_PROBLEM STATEMENT_: Return every line of the data that contains the string "agent".

_RECORDS PROVIDED_:
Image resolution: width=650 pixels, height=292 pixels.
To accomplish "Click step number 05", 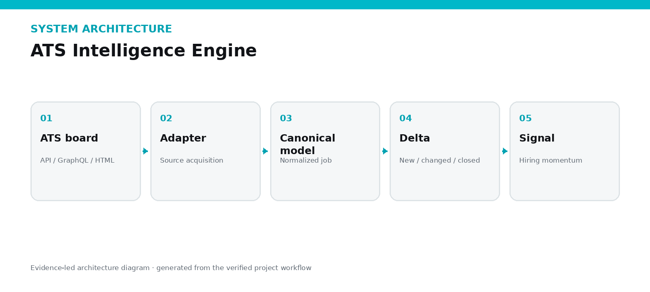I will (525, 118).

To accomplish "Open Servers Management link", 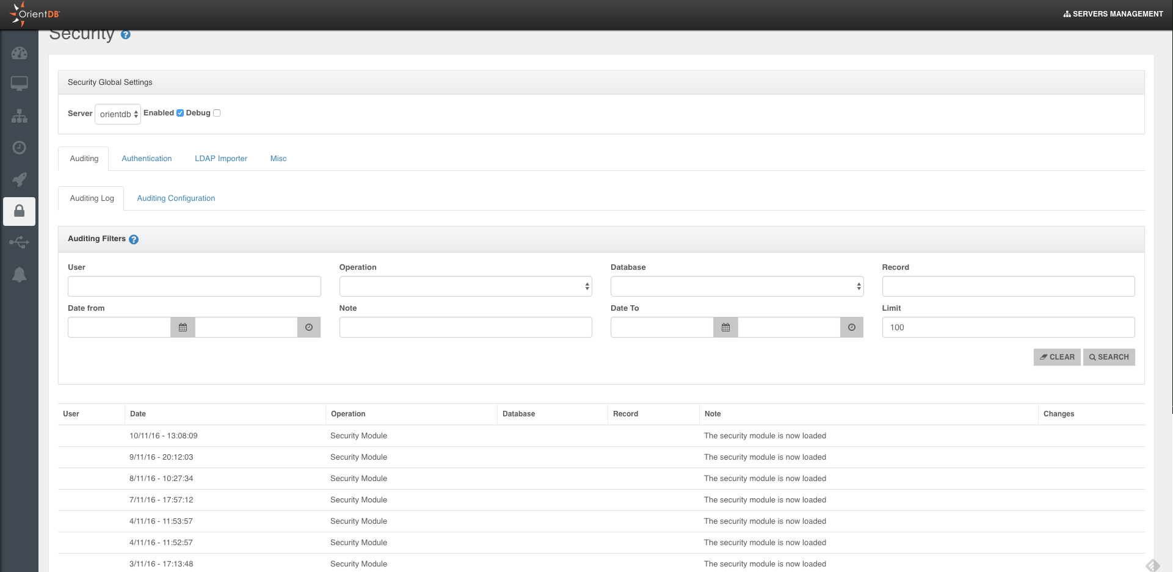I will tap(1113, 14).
...
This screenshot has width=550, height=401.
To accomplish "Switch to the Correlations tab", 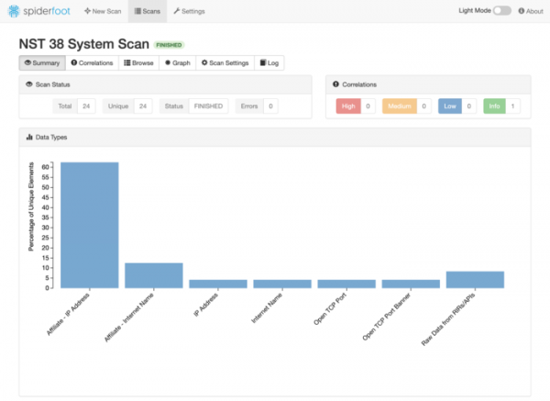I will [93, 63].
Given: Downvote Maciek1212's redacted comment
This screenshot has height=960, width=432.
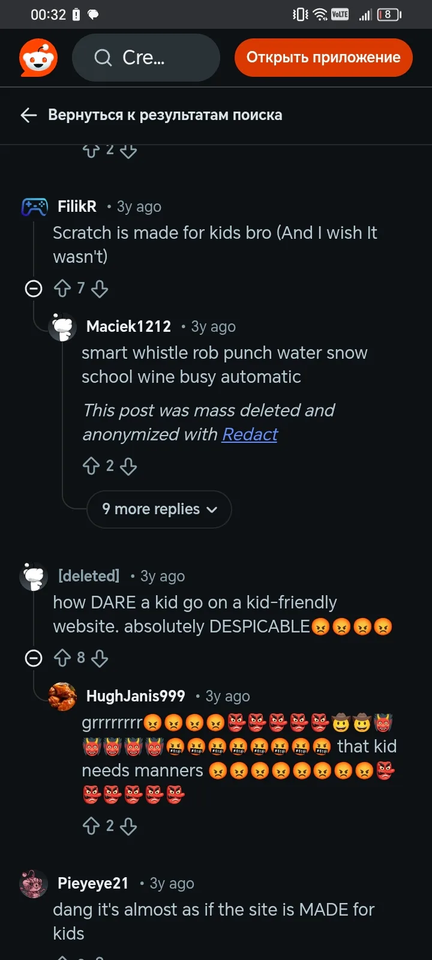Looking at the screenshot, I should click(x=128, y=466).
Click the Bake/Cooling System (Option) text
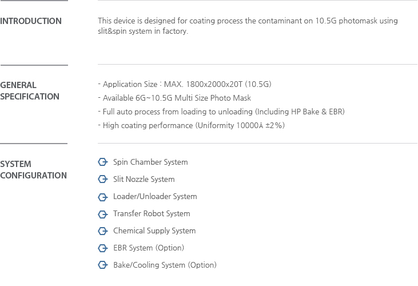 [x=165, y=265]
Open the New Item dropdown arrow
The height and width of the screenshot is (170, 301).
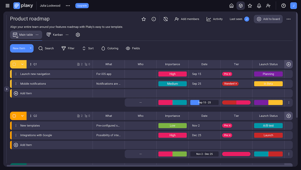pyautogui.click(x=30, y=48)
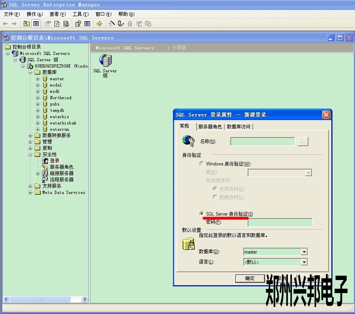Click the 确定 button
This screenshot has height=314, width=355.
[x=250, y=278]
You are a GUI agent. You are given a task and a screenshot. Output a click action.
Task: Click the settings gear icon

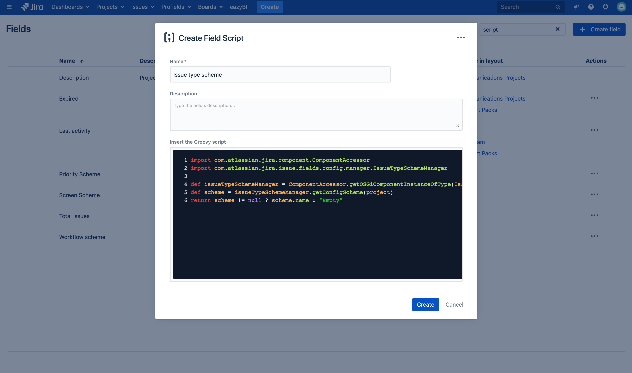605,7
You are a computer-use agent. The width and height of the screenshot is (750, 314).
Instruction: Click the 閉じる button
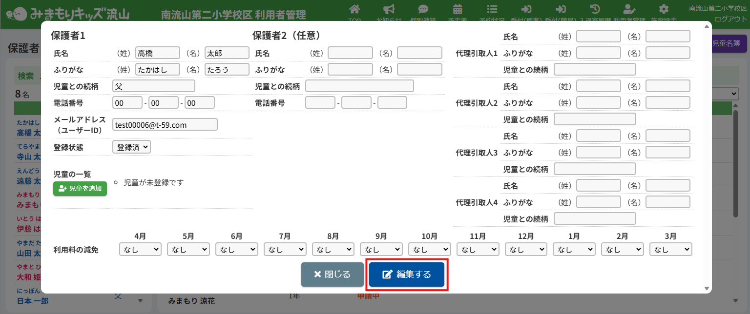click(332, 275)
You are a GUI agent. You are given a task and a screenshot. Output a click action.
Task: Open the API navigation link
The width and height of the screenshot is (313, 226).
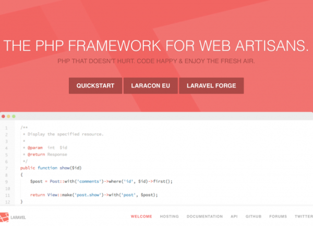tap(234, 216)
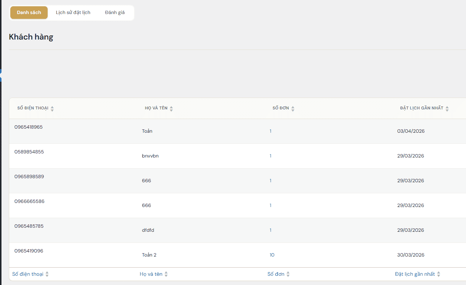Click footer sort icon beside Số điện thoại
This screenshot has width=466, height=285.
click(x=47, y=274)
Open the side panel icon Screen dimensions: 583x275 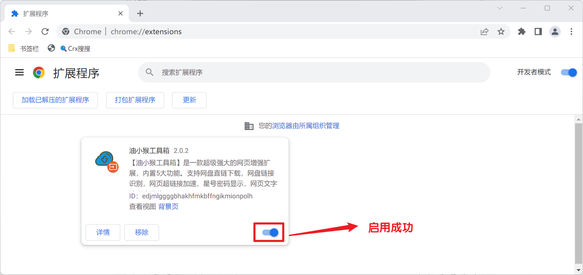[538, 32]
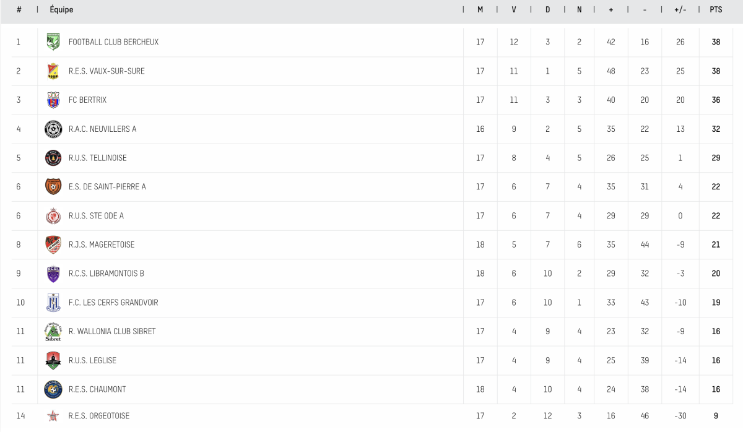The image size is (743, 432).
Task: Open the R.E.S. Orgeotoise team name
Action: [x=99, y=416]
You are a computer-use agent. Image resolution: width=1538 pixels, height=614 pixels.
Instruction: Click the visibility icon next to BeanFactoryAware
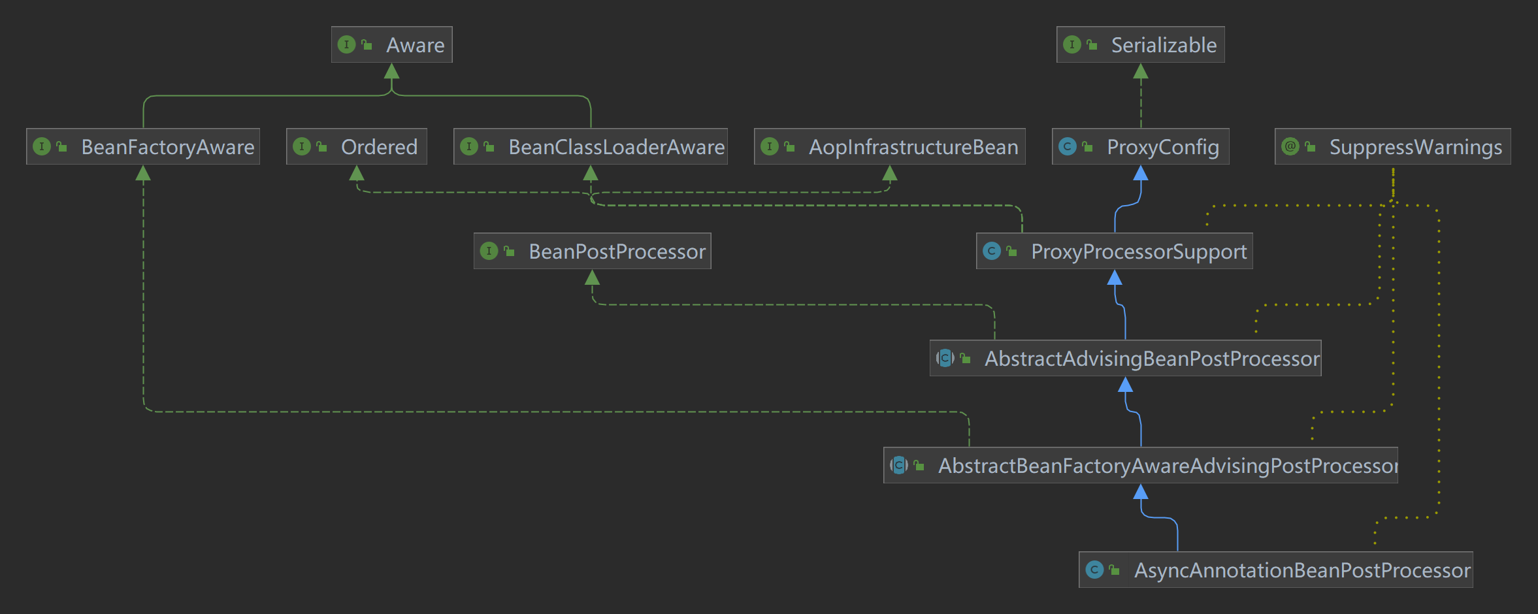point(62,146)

_OUTPUT OF THE TASK_:
You are a GUI agent. You are given a task and a screenshot. Output a click action.
You are a computer-use agent. The width and height of the screenshot is (750, 314).
You are a GUI agent. You are given a task and a screenshot. Output a click action.
You are a computer-use agent. Image resolution: width=1538 pixels, height=614 pixels.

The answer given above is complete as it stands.